图5 SNHG7通过ROCK1调控前列腺癌细胞的增殖和迁移Fig.5 SNHG7 regulates prostate cancer cell proliferation and migration through ROCK1
3 讨论
近几十年来,lncRNA在疾病特别是癌症中的重要作用越来越受到人们的关注。研究[12]已经发现,许多lncRNA作为癌基因或肿瘤抑制因子,可以调控前列腺癌的发生和转移,但不同lncRNA在不同肿瘤中的作用尚不明确。lncRNA SNHG7是近年发现的新型非编码RNA,多项研究[13]表明,lncRNA SNHG7在多种癌症中过表达,包括肺癌、乳腺癌、结直肠癌和膀胱癌,通过多种途径促进肿瘤的发生。最近有研究[14]报道了SNHG7加速前列腺癌的恶性进展,但SNHG7在其中的调节机制需要进一步探索。
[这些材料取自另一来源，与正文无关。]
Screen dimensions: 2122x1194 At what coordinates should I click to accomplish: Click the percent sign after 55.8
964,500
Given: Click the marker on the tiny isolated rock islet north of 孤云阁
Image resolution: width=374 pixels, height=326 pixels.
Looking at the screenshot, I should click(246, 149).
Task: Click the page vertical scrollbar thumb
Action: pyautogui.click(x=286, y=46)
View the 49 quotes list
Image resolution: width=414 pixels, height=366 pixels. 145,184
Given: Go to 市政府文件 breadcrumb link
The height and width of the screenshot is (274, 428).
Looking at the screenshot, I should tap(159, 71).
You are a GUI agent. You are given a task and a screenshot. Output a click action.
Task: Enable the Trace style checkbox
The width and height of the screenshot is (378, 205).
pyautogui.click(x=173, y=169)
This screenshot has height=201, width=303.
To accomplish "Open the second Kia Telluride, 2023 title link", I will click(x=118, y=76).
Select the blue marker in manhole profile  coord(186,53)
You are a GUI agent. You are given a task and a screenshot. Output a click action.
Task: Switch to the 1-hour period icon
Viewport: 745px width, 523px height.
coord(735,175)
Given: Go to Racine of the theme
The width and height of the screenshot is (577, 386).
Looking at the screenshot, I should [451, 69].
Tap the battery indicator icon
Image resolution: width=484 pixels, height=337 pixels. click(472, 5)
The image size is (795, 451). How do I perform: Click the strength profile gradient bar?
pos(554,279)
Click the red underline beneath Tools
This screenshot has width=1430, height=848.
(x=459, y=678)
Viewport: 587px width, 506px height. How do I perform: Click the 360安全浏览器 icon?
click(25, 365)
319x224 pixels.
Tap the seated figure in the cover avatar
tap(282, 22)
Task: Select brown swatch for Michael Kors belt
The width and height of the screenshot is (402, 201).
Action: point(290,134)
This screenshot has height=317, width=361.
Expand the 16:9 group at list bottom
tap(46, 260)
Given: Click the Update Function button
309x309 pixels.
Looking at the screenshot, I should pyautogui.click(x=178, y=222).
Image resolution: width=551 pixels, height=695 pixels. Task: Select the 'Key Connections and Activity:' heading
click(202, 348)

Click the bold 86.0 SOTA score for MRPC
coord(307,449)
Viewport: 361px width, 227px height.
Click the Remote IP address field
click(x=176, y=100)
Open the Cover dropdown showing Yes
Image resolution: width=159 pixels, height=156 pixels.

本研究发现,与癌旁组织相比,lncRNA SNHG7在癌组织中明显上调,并且SNHG7高表达提示患者生存时间缩短,体外细胞实验同样证明其在多种肿瘤细胞系中高表达。这些结果提示,SNHG7在前列腺癌的发生、发展中可能起到重要作用。为了阐明SNHG7异常高表达的意义,本研究通过细胞增殖实验和Transwell实验检测细胞增殖和迁移能力,结果发现,SNHG7敲低后前列腺癌PC-3细胞的增殖和迁移能力都被抑制。近年发现ROCK1与多种肿瘤的生长和转移密切相关,包括骨肉瘤、胰腺癌甚至血液系统肿瘤。ROCK1功能多样化,广泛参与多种细胞过程,包括凋亡、侵袭、纤维化等[15]。然而,SNHG7与ROCK1之间的调控关系尚不清楚。为此,本研究构建了SNHG7敲低前列腺癌细胞系,通过共转染实验发现,敲低SNHG7后ROCK1的表达明显减少;并且通过MTT实验和Transwell实验发现,SNHG7敲低后细胞的增殖和迁移能力可被过表达ROCK1恢复。
综上所述,SNHG7对于前列腺癌生长、转移的调控是通过ROCK1介导的,以SNHG7或ROCK1为靶点的肿瘤治疗方式可能成为治疗前列腺癌的一种有效策略。